_The task_
Rewrite the listing below, changing every "GUI agent" to "interface agent" and leaving everything else untouched.

— Begin Data excerpts —

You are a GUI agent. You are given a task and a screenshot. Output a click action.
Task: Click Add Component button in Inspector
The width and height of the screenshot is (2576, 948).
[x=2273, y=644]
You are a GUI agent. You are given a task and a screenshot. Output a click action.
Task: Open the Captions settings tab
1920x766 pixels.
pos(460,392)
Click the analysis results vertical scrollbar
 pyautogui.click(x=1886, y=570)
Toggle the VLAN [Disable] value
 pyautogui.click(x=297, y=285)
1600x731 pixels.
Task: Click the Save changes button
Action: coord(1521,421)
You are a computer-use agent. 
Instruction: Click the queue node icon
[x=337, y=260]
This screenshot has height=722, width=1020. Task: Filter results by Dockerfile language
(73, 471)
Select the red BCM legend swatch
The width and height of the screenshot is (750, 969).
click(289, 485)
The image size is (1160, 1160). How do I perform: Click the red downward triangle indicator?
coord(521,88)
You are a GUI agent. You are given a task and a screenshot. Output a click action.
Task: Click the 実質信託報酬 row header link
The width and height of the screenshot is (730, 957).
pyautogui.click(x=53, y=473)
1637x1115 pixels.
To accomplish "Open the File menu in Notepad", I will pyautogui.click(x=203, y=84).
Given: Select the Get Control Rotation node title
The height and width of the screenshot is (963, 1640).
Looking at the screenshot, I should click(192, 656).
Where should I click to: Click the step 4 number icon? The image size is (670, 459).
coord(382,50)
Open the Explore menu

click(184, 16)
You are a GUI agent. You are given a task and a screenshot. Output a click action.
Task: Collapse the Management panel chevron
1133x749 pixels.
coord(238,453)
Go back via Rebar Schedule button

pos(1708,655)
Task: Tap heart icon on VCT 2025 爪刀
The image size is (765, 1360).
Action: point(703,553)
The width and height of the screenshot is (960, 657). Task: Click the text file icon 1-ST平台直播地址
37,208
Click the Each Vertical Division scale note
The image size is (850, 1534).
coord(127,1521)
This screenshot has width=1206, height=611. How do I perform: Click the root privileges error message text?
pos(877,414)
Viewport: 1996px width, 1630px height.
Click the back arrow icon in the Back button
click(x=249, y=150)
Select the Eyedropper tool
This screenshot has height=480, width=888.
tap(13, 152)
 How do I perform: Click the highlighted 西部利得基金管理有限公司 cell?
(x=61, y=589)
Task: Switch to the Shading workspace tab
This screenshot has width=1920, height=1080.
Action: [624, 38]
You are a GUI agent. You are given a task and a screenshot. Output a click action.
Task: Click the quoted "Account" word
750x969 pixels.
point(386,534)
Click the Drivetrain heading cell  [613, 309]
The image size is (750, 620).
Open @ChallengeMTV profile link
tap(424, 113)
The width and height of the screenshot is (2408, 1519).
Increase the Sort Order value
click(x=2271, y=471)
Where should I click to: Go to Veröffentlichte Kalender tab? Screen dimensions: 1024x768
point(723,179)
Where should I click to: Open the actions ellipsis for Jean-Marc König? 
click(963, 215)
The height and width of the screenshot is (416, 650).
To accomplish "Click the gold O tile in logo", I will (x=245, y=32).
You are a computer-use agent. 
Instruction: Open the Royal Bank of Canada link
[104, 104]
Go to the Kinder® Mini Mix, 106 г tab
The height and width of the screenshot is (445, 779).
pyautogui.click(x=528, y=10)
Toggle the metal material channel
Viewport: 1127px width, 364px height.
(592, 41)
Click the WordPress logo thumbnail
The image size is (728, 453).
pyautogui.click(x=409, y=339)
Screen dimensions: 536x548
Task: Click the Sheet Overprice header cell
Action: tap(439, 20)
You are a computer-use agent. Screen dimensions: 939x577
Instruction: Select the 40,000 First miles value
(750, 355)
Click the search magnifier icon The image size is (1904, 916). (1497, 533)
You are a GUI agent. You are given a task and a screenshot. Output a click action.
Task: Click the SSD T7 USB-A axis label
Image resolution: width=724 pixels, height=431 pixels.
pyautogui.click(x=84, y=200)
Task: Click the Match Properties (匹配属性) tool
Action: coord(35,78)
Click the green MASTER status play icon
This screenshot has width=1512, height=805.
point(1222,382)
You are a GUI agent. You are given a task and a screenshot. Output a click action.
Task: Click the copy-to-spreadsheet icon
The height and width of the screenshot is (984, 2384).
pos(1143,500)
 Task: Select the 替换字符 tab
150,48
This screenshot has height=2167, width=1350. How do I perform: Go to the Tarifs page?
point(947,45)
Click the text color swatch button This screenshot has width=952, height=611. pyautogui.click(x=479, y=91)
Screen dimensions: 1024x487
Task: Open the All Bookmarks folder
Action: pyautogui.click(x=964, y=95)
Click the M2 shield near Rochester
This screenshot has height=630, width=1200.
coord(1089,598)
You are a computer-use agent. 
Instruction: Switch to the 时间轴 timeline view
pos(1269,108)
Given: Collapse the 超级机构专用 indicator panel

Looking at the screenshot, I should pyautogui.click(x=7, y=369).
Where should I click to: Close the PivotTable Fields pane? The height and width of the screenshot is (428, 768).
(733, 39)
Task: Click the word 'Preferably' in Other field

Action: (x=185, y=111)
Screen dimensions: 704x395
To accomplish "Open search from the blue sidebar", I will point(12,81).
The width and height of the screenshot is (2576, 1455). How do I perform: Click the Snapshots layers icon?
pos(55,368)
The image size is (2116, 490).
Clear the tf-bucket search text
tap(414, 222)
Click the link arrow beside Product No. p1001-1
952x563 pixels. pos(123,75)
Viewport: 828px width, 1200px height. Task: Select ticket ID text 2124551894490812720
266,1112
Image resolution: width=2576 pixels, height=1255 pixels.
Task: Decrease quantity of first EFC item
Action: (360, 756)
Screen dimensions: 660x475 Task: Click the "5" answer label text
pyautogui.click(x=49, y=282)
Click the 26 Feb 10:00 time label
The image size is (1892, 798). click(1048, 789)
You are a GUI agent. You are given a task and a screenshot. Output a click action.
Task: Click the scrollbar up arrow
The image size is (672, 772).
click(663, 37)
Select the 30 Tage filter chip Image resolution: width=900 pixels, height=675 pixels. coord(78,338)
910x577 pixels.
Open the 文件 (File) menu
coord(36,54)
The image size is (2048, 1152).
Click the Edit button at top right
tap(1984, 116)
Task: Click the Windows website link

— End Data excerpts —

_Correct result_
You are a interface agent. You are given a task and a screenshot. Output a click action.
Task: Click Add Component button in Inspector
The width and height of the screenshot is (2576, 948).
[x=2273, y=644]
You are a interface agent. You are given a task and a screenshot. Output a click action.
Task: Open the Captions settings tab
1920x766 pixels.
pos(460,392)
Click the analysis results vertical scrollbar
 pyautogui.click(x=1886, y=570)
Toggle the VLAN [Disable] value
 pyautogui.click(x=297, y=285)
1600x731 pixels.
Task: Click the Save changes button
Action: coord(1521,421)
You are a computer-use agent. 
Instruction: Click the queue node icon
[x=337, y=260]
This screenshot has height=722, width=1020. Task: Filter results by Dockerfile language
(73, 471)
Select the red BCM legend swatch
The width and height of the screenshot is (750, 969).
click(289, 485)
The image size is (1160, 1160). How do I perform: Click the red downward triangle indicator?
coord(521,88)
You are a interface agent. You are given a task and a screenshot. Output a click action.
Task: Click the 実質信託報酬 row header link
The width and height of the screenshot is (730, 957).
pyautogui.click(x=53, y=473)
1637x1115 pixels.
To accomplish "Open the File menu in Notepad", I will pyautogui.click(x=203, y=84).
Given: Select the Get Control Rotation node title
The height and width of the screenshot is (963, 1640).
Looking at the screenshot, I should click(192, 656).
Where should I click to: Click the step 4 number icon? The image size is (670, 459).
coord(382,50)
Open the Explore menu

click(184, 16)
You are a interface agent. You are given a task and a screenshot. Output a click action.
Task: Collapse the Management panel chevron
1133x749 pixels.
coord(238,453)
Go back via Rebar Schedule button

pos(1708,655)
Task: Tap heart icon on VCT 2025 爪刀
The image size is (765, 1360).
Action: point(703,553)
The width and height of the screenshot is (960, 657). Task: Click the text file icon 1-ST平台直播地址
37,208
Click the Each Vertical Division scale note
The image size is (850, 1534).
coord(127,1521)
This screenshot has width=1206, height=611. How do I perform: Click the root privileges error message text?
pos(877,414)
Viewport: 1996px width, 1630px height.
Click the back arrow icon in the Back button
click(x=249, y=150)
Select the Eyedropper tool
This screenshot has height=480, width=888.
tap(13, 152)
 How do I perform: Click the highlighted 西部利得基金管理有限公司 cell?
(x=61, y=589)
Task: Switch to the Shading workspace tab
This screenshot has width=1920, height=1080.
Action: [624, 38]
You are a interface agent. You are given a task and a screenshot. Output a click action.
Task: Click the quoted "Account" word
750x969 pixels.
point(386,534)
Click the Drivetrain heading cell  [613, 309]
The image size is (750, 620).
Open @ChallengeMTV profile link
tap(424, 113)
The width and height of the screenshot is (2408, 1519).
Increase the Sort Order value
click(x=2271, y=471)
Where should I click to: Go to Veröffentlichte Kalender tab? Screen dimensions: 1024x768
point(723,179)
Where should I click to: Open the actions ellipsis for Jean-Marc König? 
click(963, 215)
The height and width of the screenshot is (416, 650).
To accomplish "Click the gold O tile in logo", I will (x=245, y=32).
You are a computer-use agent. 
Instruction: Open the Royal Bank of Canada link
[104, 104]
Go to the Kinder® Mini Mix, 106 г tab
The height and width of the screenshot is (445, 779).
pyautogui.click(x=528, y=10)
Toggle the metal material channel
Viewport: 1127px width, 364px height.
(592, 41)
Click the WordPress logo thumbnail
The image size is (728, 453).
pyautogui.click(x=409, y=339)
Screen dimensions: 536x548
Task: Click the Sheet Overprice header cell
Action: tap(439, 20)
You are a computer-use agent. Screen dimensions: 939x577
Instruction: Select the 40,000 First miles value
(750, 355)
Click the search magnifier icon The image size is (1904, 916). (1497, 533)
You are a interface agent. You are given a task and a screenshot. Output a click action.
Task: Click the SSD T7 USB-A axis label
Image resolution: width=724 pixels, height=431 pixels.
pyautogui.click(x=84, y=200)
Task: Click the Match Properties (匹配属性) tool
Action: coord(35,78)
Click the green MASTER status play icon
This screenshot has width=1512, height=805.
point(1222,382)
You are a interface agent. You are given a task and a screenshot. Output a click action.
Task: Click the copy-to-spreadsheet icon
The height and width of the screenshot is (984, 2384).
pos(1143,500)
 Task: Select the 替换字符 tab
150,48
This screenshot has height=2167, width=1350. How do I perform: Go to the Tarifs page?
point(947,45)
Click the text color swatch button This screenshot has width=952, height=611. pyautogui.click(x=479, y=91)
Screen dimensions: 1024x487
Task: Open the All Bookmarks folder
Action: pyautogui.click(x=964, y=95)
Click the M2 shield near Rochester
This screenshot has height=630, width=1200.
coord(1089,598)
You are a computer-use agent. 
Instruction: Switch to the 时间轴 timeline view
pos(1269,108)
Given: Collapse the 超级机构专用 indicator panel

Looking at the screenshot, I should pyautogui.click(x=7, y=369).
Where should I click to: Close the PivotTable Fields pane? The height and width of the screenshot is (428, 768).
(733, 39)
Task: Click the word 'Preferably' in Other field

Action: (x=185, y=111)
Screen dimensions: 704x395
To accomplish "Open search from the blue sidebar", I will point(12,81).
The width and height of the screenshot is (2576, 1455). How do I perform: Click the Snapshots layers icon?
pos(55,368)
The image size is (2116, 490).
Clear the tf-bucket search text
tap(414, 222)
Click the link arrow beside Product No. p1001-1
952x563 pixels. pos(123,75)
Viewport: 828px width, 1200px height. Task: Select ticket ID text 2124551894490812720
266,1112
Image resolution: width=2576 pixels, height=1255 pixels.
Task: Decrease quantity of first EFC item
Action: (360, 756)
Screen dimensions: 660x475 Task: Click the "5" answer label text
pyautogui.click(x=49, y=282)
Click the 26 Feb 10:00 time label
The image size is (1892, 798). click(1048, 789)
You are a interface agent. You are given a task and a screenshot. Output a click action.
Task: Click the scrollbar up arrow
The image size is (672, 772).
click(663, 37)
Select the 30 Tage filter chip Image resolution: width=900 pixels, height=675 pixels. coord(78,338)
910x577 pixels.
Open the 文件 (File) menu
coord(36,54)
The image size is (2048, 1152).
Click the Edit button at top right
tap(1984, 116)
Task: Click the Windows website link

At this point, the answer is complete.